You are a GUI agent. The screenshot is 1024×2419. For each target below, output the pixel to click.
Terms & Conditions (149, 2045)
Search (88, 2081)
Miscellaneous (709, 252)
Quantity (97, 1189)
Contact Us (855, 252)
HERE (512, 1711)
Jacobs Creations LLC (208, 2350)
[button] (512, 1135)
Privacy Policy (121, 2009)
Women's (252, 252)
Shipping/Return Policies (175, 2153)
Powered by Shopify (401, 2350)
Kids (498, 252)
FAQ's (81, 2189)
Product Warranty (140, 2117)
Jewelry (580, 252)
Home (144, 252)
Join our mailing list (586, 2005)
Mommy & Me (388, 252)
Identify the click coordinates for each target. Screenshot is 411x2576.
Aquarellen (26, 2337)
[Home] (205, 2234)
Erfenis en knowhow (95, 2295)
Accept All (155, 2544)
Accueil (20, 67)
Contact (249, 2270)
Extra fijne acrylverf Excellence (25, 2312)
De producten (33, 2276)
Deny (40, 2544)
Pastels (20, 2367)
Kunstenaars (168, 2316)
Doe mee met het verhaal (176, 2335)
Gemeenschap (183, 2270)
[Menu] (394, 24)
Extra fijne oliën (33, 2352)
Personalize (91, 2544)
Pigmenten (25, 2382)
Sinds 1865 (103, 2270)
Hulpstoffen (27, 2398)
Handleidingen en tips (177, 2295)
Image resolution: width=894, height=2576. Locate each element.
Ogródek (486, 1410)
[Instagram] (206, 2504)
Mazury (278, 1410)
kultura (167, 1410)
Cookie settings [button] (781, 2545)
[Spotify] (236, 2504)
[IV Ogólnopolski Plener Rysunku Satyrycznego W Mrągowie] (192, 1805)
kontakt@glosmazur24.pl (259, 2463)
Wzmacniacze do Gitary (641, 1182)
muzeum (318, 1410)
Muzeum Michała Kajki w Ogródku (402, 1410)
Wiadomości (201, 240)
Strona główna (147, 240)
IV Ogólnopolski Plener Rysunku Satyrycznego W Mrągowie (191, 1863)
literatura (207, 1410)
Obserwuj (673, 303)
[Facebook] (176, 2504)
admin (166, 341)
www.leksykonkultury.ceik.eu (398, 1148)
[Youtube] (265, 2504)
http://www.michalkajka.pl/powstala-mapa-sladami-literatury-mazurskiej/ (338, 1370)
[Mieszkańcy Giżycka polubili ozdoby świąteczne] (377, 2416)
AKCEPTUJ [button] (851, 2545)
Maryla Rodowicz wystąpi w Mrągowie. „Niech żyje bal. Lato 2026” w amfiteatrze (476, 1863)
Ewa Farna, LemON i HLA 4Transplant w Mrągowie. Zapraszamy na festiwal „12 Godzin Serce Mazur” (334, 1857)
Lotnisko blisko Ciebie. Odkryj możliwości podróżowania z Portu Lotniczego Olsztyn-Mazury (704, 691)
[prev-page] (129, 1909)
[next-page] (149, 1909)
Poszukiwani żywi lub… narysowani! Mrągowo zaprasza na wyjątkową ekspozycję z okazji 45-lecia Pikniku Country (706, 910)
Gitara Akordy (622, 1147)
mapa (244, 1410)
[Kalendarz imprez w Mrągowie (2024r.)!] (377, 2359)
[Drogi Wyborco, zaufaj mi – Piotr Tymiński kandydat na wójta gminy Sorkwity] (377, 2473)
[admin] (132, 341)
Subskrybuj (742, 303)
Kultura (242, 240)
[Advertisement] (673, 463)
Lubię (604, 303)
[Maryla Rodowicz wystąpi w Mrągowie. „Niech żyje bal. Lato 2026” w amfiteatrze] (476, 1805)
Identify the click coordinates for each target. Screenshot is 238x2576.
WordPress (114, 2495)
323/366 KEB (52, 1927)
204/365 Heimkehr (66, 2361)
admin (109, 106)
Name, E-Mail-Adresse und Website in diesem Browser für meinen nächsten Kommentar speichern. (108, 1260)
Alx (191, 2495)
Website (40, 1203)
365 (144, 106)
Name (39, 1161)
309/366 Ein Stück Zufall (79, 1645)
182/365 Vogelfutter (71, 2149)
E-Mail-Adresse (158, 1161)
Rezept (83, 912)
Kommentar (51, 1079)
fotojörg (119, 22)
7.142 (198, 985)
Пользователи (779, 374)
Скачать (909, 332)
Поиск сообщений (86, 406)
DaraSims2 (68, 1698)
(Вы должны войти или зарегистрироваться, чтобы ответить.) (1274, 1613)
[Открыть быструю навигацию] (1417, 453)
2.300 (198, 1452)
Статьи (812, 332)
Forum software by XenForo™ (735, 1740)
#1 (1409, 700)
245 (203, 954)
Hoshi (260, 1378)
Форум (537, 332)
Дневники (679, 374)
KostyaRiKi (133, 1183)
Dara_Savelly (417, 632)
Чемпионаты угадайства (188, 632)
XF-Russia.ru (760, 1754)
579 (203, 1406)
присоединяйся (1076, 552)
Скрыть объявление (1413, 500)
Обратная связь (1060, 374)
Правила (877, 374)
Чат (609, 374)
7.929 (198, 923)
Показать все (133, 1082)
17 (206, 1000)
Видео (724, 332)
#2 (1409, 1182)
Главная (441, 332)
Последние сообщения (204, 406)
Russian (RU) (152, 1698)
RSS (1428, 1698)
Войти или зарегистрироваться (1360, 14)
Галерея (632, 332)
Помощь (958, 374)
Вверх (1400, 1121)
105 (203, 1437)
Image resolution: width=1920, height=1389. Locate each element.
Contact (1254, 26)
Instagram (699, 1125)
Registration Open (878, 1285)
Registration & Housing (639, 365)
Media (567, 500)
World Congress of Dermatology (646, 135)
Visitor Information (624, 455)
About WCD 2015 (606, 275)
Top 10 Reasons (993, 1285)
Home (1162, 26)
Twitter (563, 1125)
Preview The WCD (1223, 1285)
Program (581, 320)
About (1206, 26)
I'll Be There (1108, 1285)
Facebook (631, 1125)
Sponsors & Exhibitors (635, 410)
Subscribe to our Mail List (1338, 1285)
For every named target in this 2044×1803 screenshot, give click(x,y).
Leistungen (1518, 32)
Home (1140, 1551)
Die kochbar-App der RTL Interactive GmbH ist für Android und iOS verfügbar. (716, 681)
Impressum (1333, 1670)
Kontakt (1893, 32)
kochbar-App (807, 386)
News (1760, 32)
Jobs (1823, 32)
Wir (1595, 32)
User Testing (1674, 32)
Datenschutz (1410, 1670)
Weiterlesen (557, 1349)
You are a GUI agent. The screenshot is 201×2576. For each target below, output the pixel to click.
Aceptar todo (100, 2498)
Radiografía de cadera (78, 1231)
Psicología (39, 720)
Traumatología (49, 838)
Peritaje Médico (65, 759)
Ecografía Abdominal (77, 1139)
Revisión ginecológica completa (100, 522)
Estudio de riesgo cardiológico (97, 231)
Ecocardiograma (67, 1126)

> [REQUIRED WORK]
Output the line holding "Видео (724, 332)", then every later line through the end of the records above, exactly as given and nothing else.

> [RESPONSE TO THE EXERCISE]
Видео (724, 332)
#2 (1409, 1182)
Главная (441, 332)
Последние сообщения (204, 406)
Russian (RU) (152, 1698)
RSS (1428, 1698)
Войти или зарегистрироваться (1360, 14)
Галерея (632, 332)
Помощь (958, 374)
Вверх (1400, 1121)
105 (203, 1437)
Image resolution: width=1920, height=1389. Locate each element.
Contact (1254, 26)
Instagram (699, 1125)
Registration Open (878, 1285)
Registration & Housing (639, 365)
Media (567, 500)
World Congress of Dermatology (646, 135)
Visitor Information (624, 455)
About WCD 2015 (606, 275)
Top 10 Reasons (993, 1285)
Home (1162, 26)
Twitter (563, 1125)
Preview The WCD (1223, 1285)
Program (581, 320)
About (1206, 26)
I'll Be There (1108, 1285)
Facebook (631, 1125)
Sponsors & Exhibitors (635, 410)
Subscribe to our Mail List (1338, 1285)
For every named target in this 2044×1803 screenshot, give click(x,y).
Leistungen (1518, 32)
Home (1140, 1551)
Die kochbar-App der RTL Interactive GmbH ist für Android und iOS verfügbar. (716, 681)
Impressum (1333, 1670)
Kontakt (1893, 32)
kochbar-App (807, 386)
News (1760, 32)
Jobs (1823, 32)
Wir (1595, 32)
User Testing (1674, 32)
Datenschutz (1410, 1670)
Weiterlesen (557, 1349)
You are a GUI agent. The screenshot is 201×2576. For each target below, output the pixel to click.
Aceptar todo (100, 2498)
Radiografía de cadera (78, 1231)
Psicología (39, 720)
Traumatología (49, 838)
Peritaje Médico (65, 759)
Ecografía Abdominal (77, 1139)
Revisión ginecológica completa (100, 522)
Estudio de riesgo cardiológico (97, 231)
Ecocardiograma (67, 1126)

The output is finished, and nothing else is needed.